User:TommiPirinen/English tagset

From Apertium
< User:TommiPirinen
Revision as of 04:21, 10 August 2014 by TommiPirinen (talk | contribs) (add interjections and formatting)
Jump to navigation Jump to search

RFC for English tags

This is from apertium-fin-eng.eng.dix though I hope to get it to be like langs/apertium-eng some day...

Verbs (google pos: Verb)

Regular English verbs inflect in these forms: accept, accepts, accepted, accepting. Some irregular verbs have like five: forget, forgets, forgot, forgotten, forgetting.
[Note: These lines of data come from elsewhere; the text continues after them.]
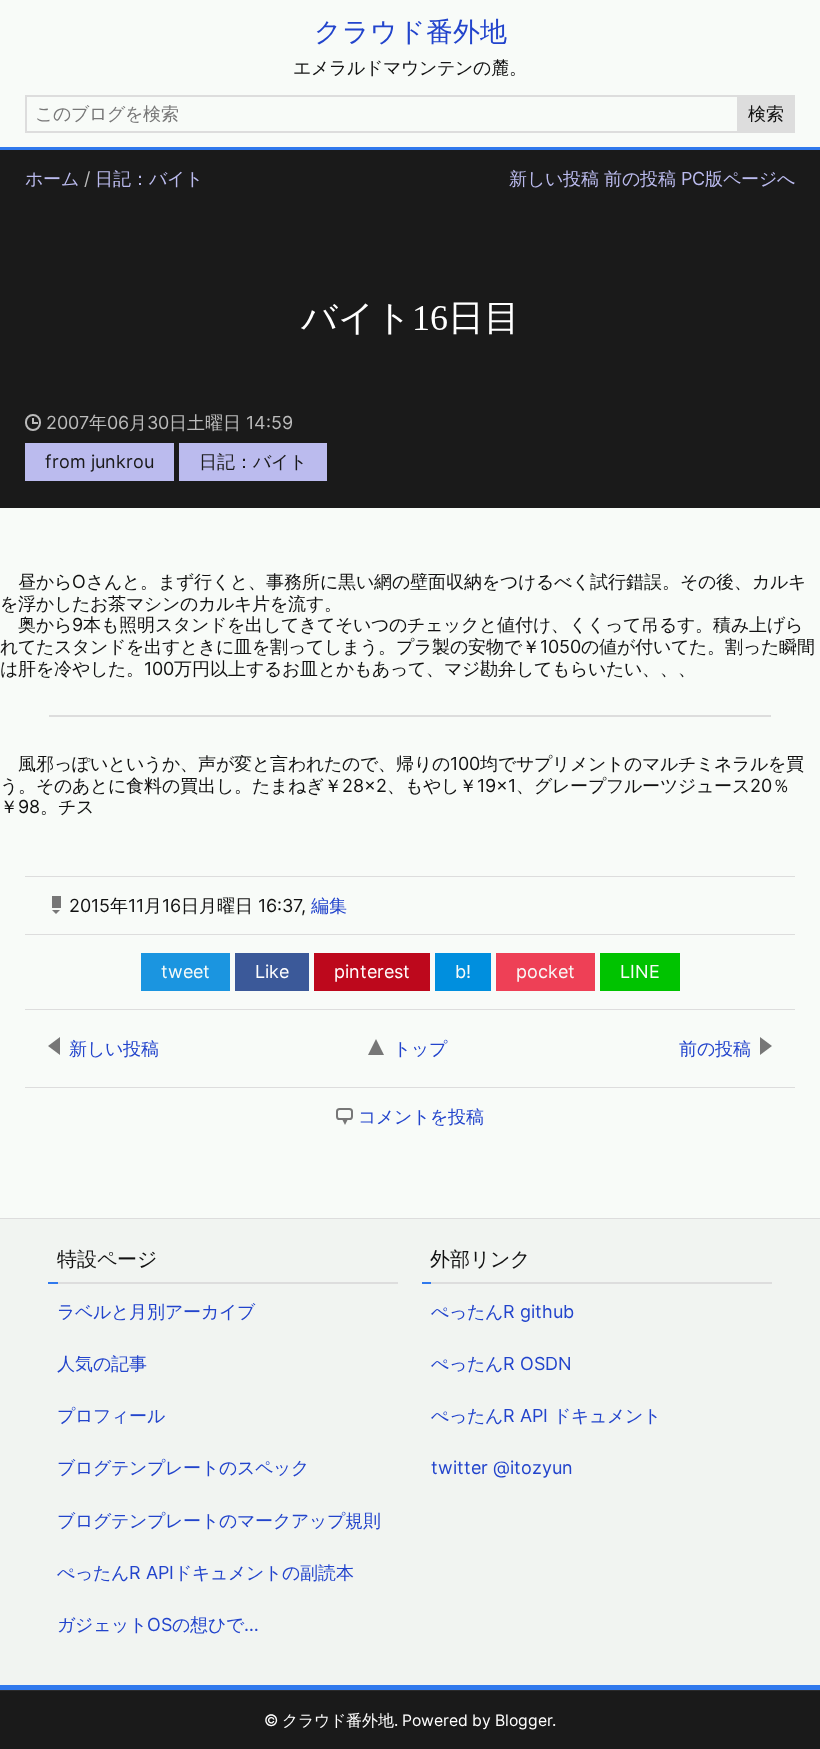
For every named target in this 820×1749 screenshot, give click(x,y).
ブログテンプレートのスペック (183, 1467)
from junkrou (99, 461)
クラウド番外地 (410, 31)
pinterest (372, 971)
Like (272, 971)
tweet (185, 971)
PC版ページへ (738, 178)
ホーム (52, 178)
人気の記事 (102, 1363)
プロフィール (111, 1415)
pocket (545, 971)
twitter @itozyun (502, 1467)
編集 (329, 905)
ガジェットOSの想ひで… (158, 1624)
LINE (640, 971)
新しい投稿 (554, 178)
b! (463, 971)
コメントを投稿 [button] (421, 1116)
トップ (420, 1048)
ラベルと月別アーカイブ (156, 1311)
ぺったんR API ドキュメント (546, 1415)
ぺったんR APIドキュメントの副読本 (205, 1572)
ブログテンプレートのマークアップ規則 (219, 1520)
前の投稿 (640, 178)
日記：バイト (149, 178)
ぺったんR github (502, 1311)
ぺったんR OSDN (501, 1363)
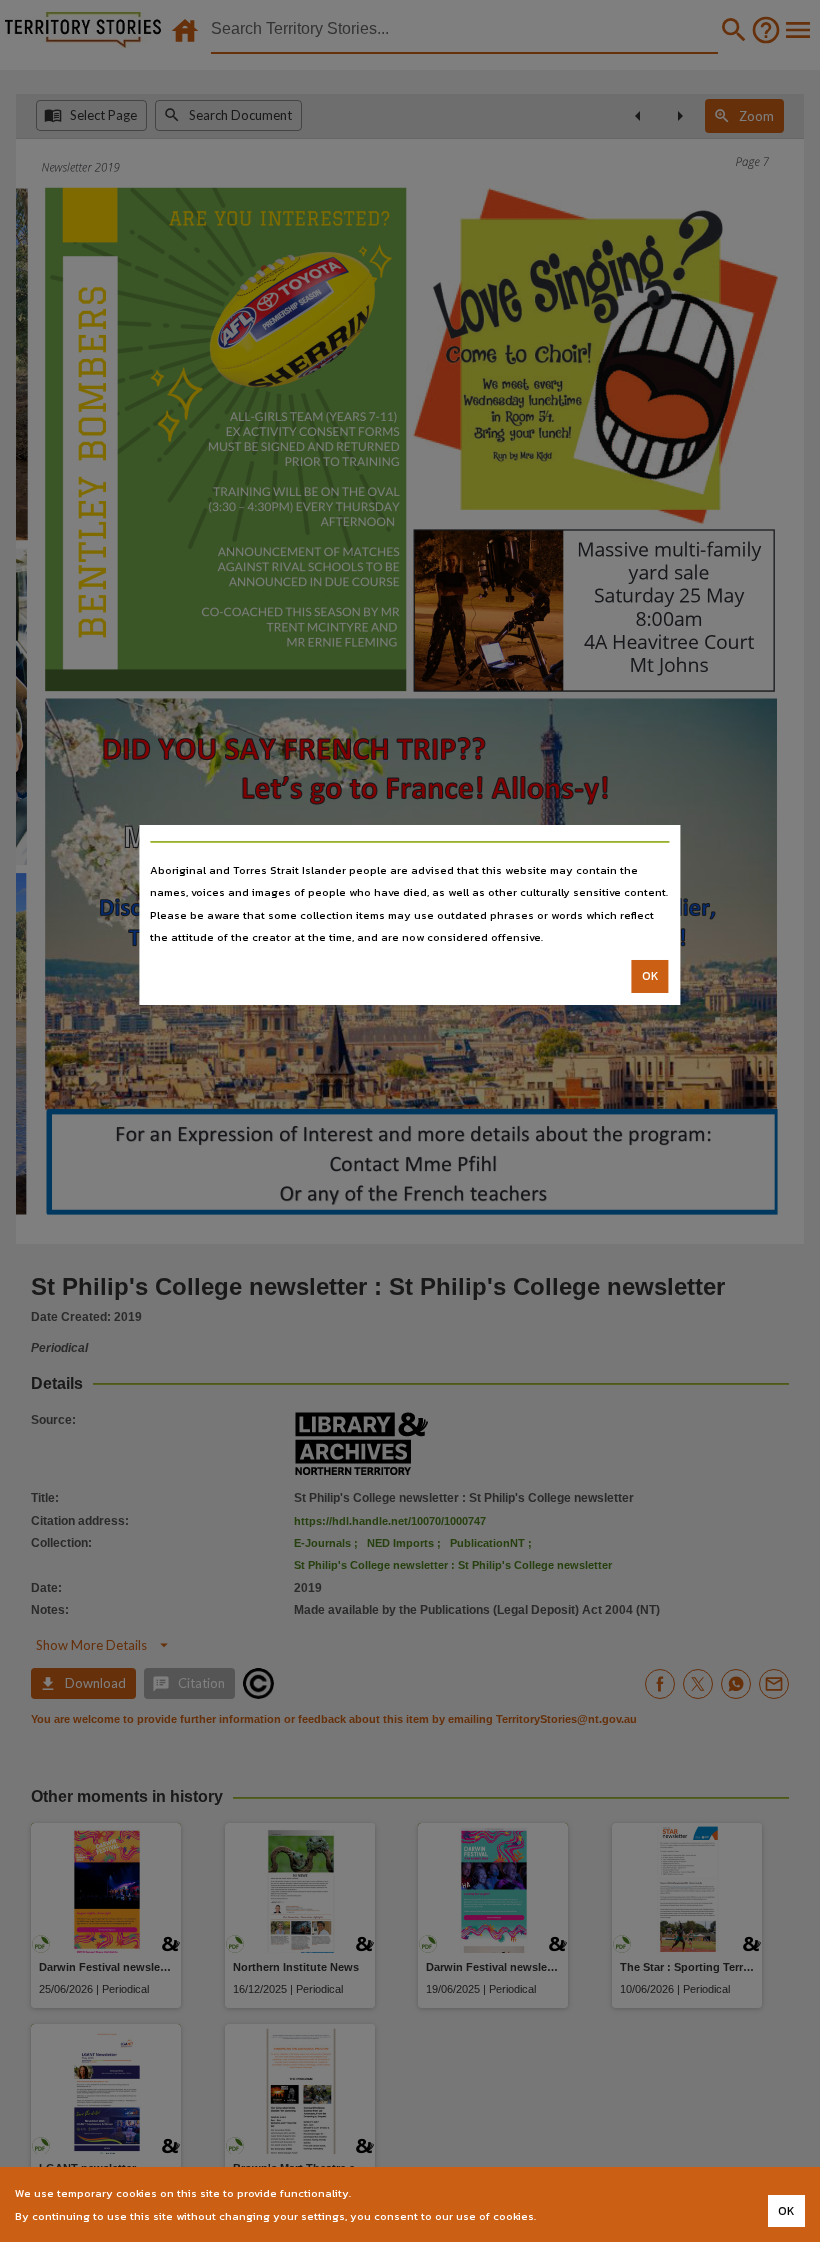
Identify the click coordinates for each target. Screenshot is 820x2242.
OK (650, 976)
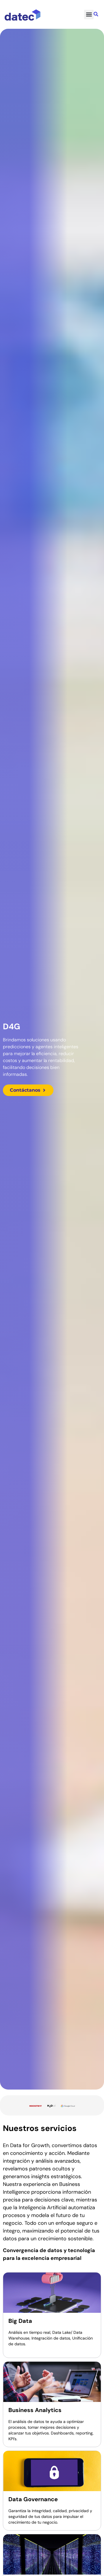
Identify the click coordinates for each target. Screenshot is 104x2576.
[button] (89, 14)
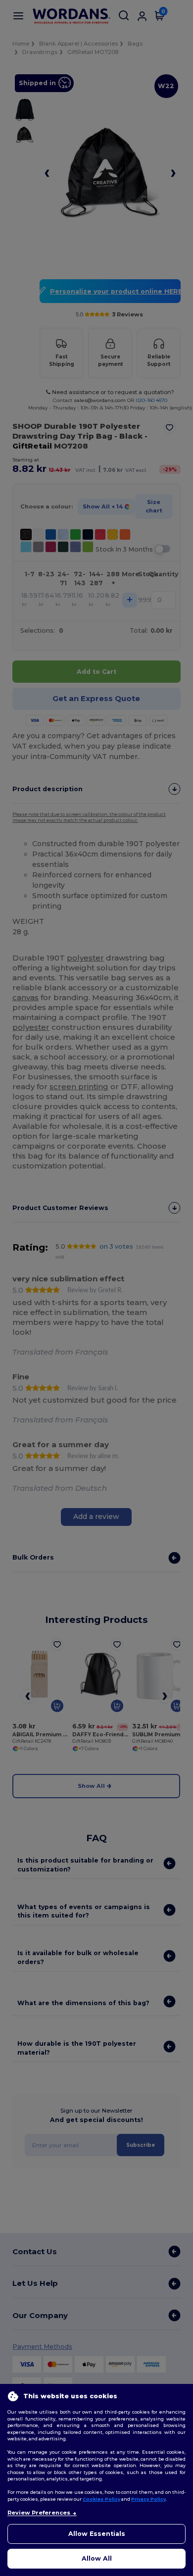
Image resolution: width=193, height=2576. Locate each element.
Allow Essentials (96, 2533)
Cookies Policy (101, 2499)
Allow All (97, 2558)
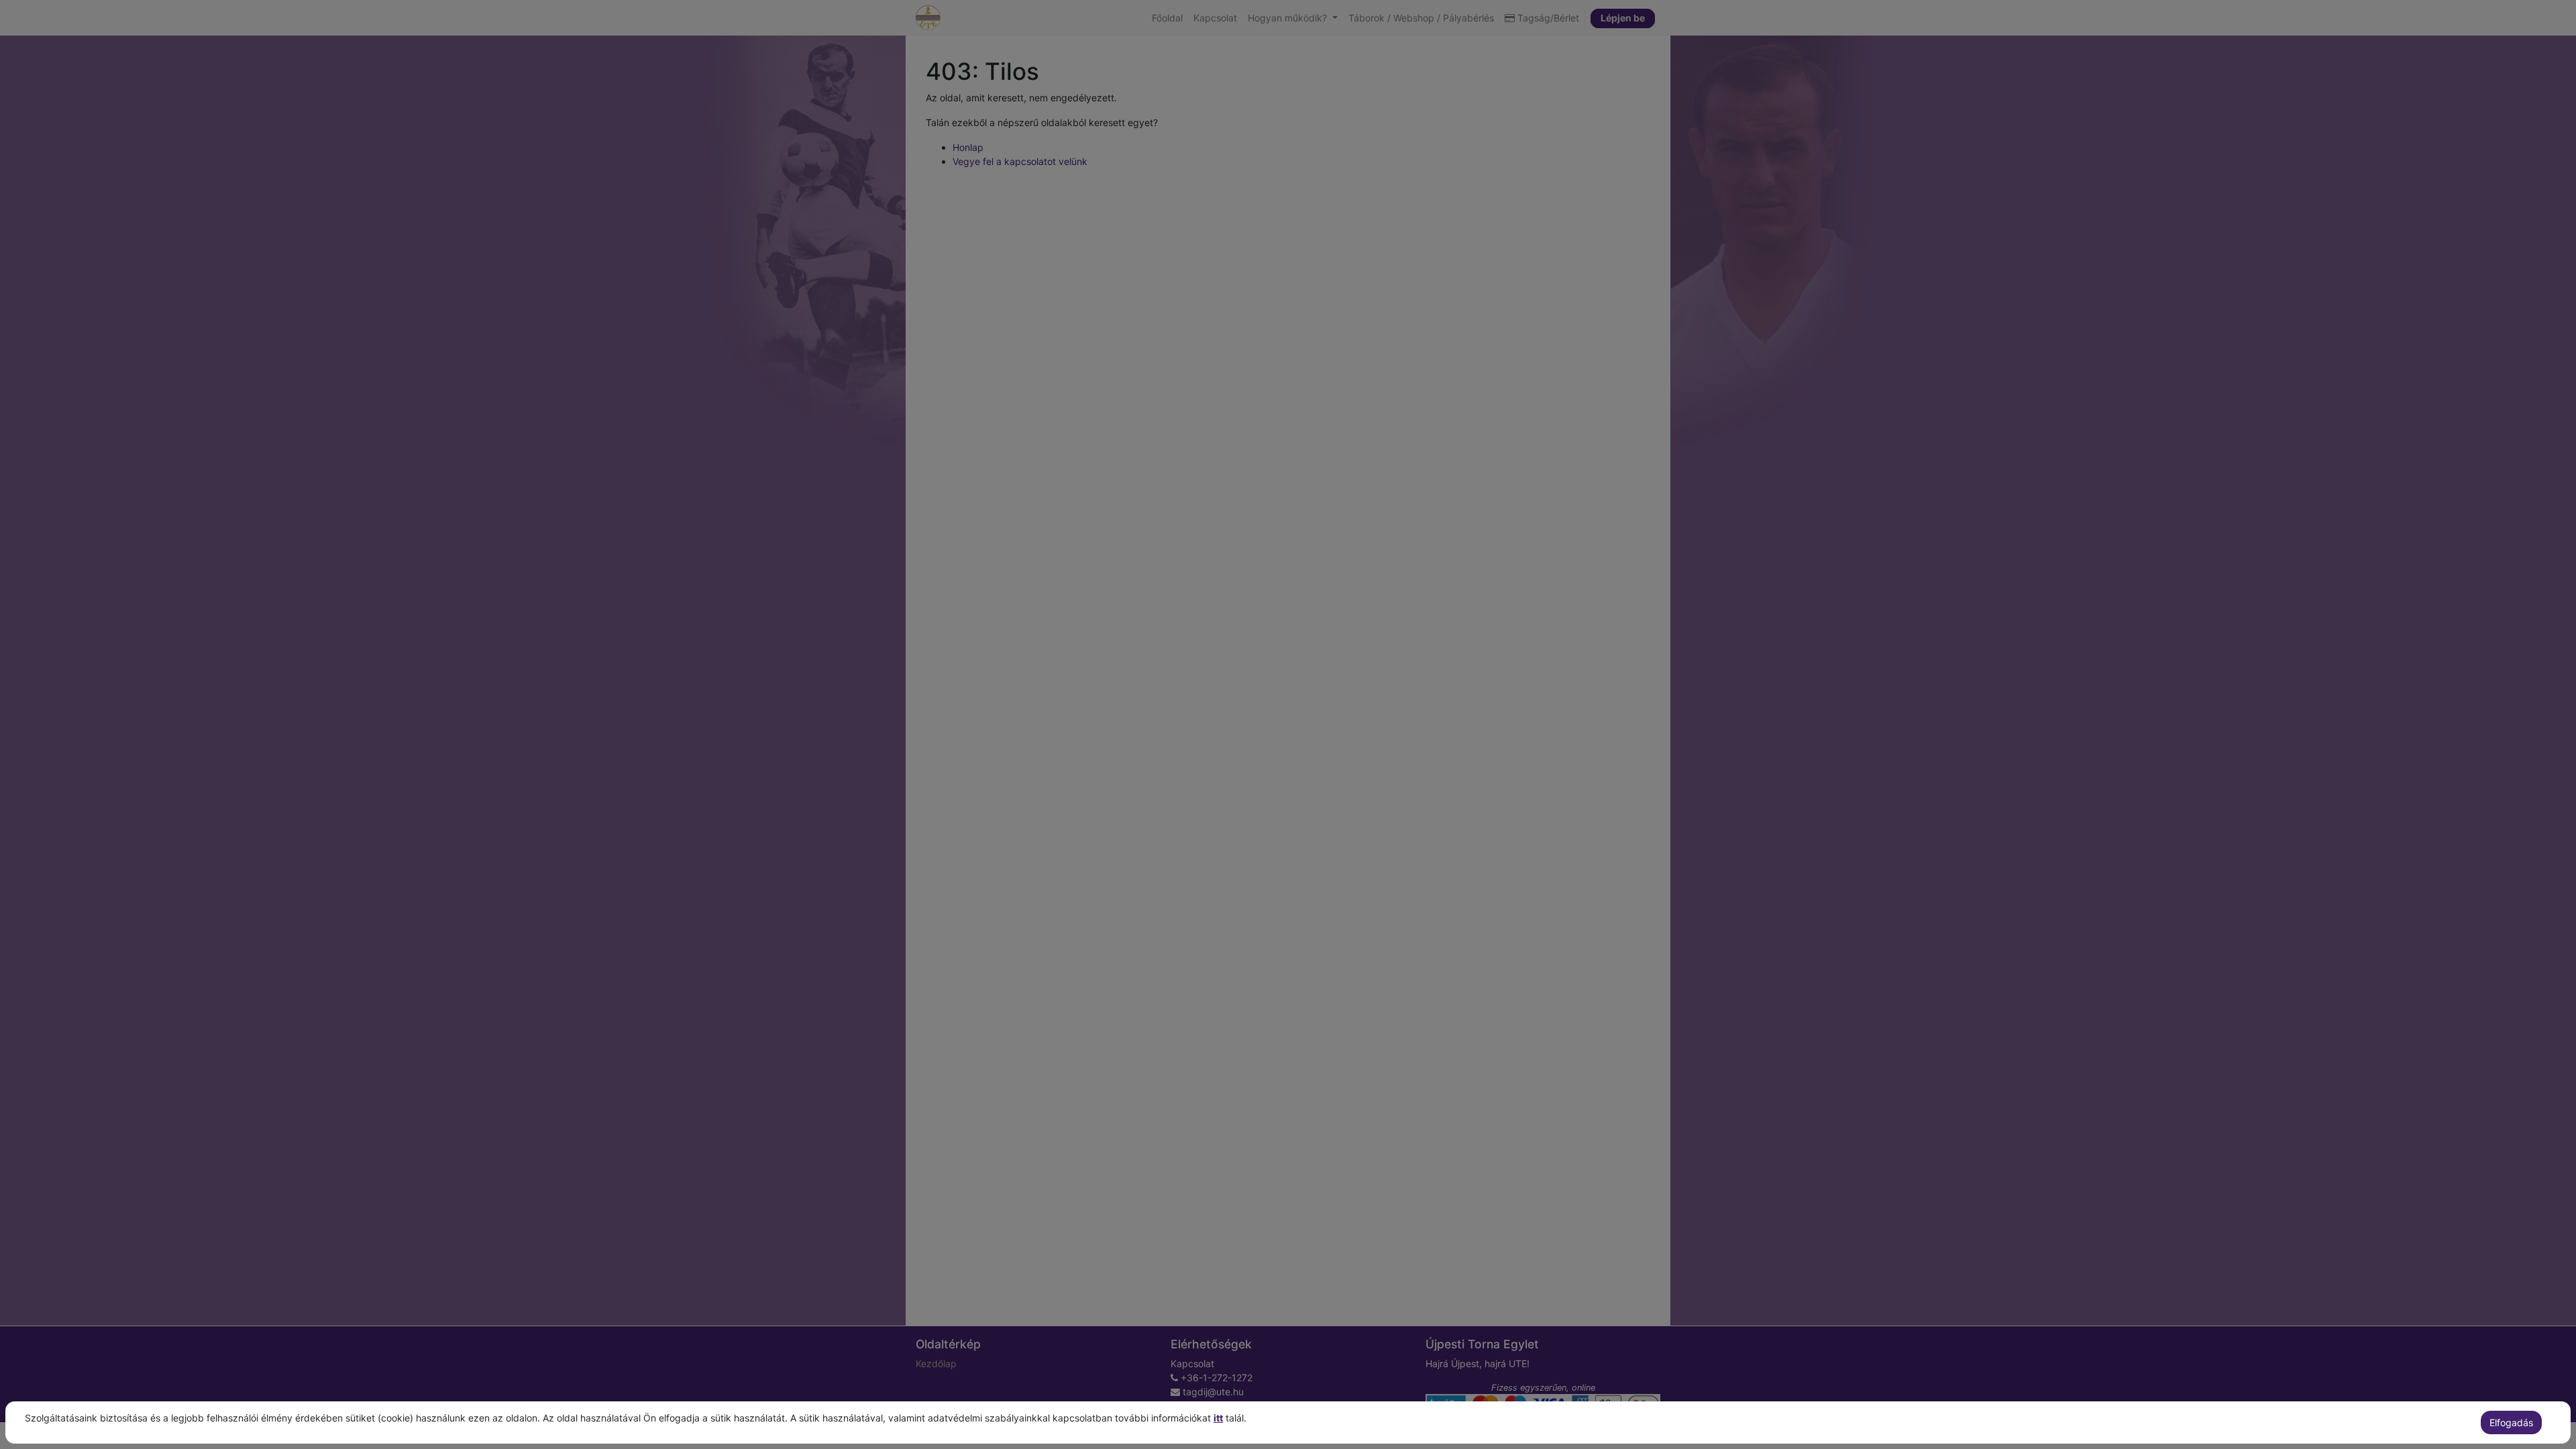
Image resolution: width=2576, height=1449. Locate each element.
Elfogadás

The verb to behas bunch of forms: 'be, am, are, is, was, were, been, being.

The tags we are using to classify English verbs are:

  • vblex: for regular verbs, like accept
  • vaux: auxiliary verbs; that have verb complement, like can
  • vbser: verb be
  • vbdo: verb do
  • vbhaver: verb have

The morphs coming after (or lack of them) are classified with:

  • inf: infinitive (as in: to do, to walk)
  • pri: present indicative (as in: I do, he walks)
  • prs: present subjunctive (as in: Let there be light ; At other times it is important that we be quiet.)
  • past: common past (as in: I did, he _walked_)
  • pis: imperfect subjunctive (as in: If I were you, ...)
  • pp: past participle (as I've done, he has walked)
  • imp: imperative (as in: be quiet!)
  • pprs: present participle
  • ger: gerund
  • subs: substantive

and potentially

  • +not.adv.neg: (as in _can't_, _didn't_)

In future likely:

  • transitivity

Verb examples

The tag sequences are as follows:

Regular verbs:

walk:walk<vblex><inf>
walk:walk<vblex><pri>
walk:walk<vblex><prs>
walk:walk<vblex><imp>
walks:walk<vblex><pri><p3><sg>
walked:walk<vblex><pis>
walked:walk<vblex><past>
walked:walk<vblex><pp>
walking:walk<vblex><subs>
walking:walk<vblex><pprs>
walking:walk<vblex><ger>

Irregulars:

forget:forget<vblex><inf>
forget:forget<vblex><pri>
forgets:forget<vblex><pri><p3><sg>
forgot:forget<vblex><past>
forgotten:forget<vblex><pp>
forgetting:forget<vblex><ger>

Auxiliaries:

can:can<vaux><pri>
could:can<vaux><past>
can't:can<vaux><pri>+not<adv>
cannot:can<vaux><pri>+not<adv>
couldn't:can<vaux><past>+not<adv>
may:may<vaux><pri>
may:may<vaux><past>
might:might<vaux><pri>
might:might<vaux><past>
must:must<vaux><pri>
must:must<vaux><past>
ought:ought<vaux><pri>
ought:ought<vaux><past>
shall:shall<vaux><pri>
should:shall<vaux><past>
shan't:shall<vaux><pri>+not<adv>
shouldn't:shall<vaux><past>+not<adv>
will:will<vaux><pri>
would:will<vaux><past>
won't:will<vaux><pri>+not<adv>
wouldn't:will<vaux><past>+not<adv>

Verb have:

have:have<vbhaver><inf>
have:have<vbhaver><pri>
has:have<vbhaver><pri><p3><sg>
had:have<vbhaver><past>
having:have<vbhaver><ger>

Verb do:

do:do<vbdo><inf>
do:do<vbdo><imp>
do:do<vbdo><pri>
does:do<vbdo><pri><p3><sg>
did:do<vbdo><past>
did:do<vbdo><pis>
doing:do<vbdo><subs>
doing:do<vbdo><pprs>
doing:do<vbdo><ger>
done:do<vbdo><pp>

Nouns (google pos: Noun)

Nouns have commonly two forms and possessives along them: beer, beers, beer's, beers'. Some don't: ?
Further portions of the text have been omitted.